And of course as any politican knows- they can take it away and you know what? 'they' win (a random 'they': I don't believe not caring to be a rpeserve of any one party). Because we will still feed and love our kids, oh yes the SN may mean we still cannot work and live in poverty but the kids will be alright.
Until we die, of course. My boys are unsupported by SSD; if that situation remains (I suspect it will) and something happened to the last surving one of us what woudl happen to ds3 I wonder?
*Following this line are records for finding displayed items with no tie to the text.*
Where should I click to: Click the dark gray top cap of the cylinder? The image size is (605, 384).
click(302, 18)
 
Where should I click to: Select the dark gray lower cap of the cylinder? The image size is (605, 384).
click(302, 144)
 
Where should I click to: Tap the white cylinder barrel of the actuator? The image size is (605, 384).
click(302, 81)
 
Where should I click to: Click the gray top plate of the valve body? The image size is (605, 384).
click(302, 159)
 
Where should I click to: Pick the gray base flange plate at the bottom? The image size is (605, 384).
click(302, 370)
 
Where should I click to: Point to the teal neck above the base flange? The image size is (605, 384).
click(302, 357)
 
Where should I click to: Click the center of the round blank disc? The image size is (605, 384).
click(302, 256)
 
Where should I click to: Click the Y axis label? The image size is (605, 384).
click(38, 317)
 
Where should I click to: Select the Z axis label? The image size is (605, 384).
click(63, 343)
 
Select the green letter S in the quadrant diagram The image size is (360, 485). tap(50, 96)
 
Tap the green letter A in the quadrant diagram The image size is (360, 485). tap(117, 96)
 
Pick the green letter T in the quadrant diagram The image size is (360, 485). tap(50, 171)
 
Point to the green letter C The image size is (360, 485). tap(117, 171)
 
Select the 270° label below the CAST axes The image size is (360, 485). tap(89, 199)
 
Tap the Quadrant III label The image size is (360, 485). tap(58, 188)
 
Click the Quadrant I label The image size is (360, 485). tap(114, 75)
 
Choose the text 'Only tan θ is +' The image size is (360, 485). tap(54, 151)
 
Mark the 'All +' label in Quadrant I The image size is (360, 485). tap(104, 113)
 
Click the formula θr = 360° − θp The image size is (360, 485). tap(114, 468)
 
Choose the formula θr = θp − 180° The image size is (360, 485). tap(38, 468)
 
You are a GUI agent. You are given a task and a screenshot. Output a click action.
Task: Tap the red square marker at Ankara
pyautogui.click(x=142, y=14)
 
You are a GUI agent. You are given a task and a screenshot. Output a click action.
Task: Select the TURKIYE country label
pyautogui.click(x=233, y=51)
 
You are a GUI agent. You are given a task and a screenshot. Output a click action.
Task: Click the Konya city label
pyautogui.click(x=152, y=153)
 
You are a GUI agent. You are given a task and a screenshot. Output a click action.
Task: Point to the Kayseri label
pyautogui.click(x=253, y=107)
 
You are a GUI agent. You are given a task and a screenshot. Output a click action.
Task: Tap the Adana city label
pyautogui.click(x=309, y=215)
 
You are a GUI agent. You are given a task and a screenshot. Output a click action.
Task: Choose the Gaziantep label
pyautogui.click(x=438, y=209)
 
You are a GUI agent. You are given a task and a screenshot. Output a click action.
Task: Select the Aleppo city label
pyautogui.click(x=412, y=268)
Well I know; he'd sit staring at his PC without eating, drinking, moving or using a toilet until he starved. Nice thought. Or maybe ds1 could take him in? The fact ds1 is physically abusive to ds3 unless we keep them in sight at all times would not be noted by anyone as after all, he qualifies for nothing.
And it almost makes me laugh that I am 'lucky' to have two disabled kids- ds3 disability is indisputable. DS1's is only visible over time and experiecne. No childcare institution would touch him though so I can actually imagine a situation where his benefits would be cut meaning i'd lose my carers, as I coudln;t work, but i;d lose JSA as well becuase I couldn't seek work, or turn up at those compulsory work events without him in tow either. Thank goodness ds3 is more visibly severe eh? What a bizarre conclusion to have to reach!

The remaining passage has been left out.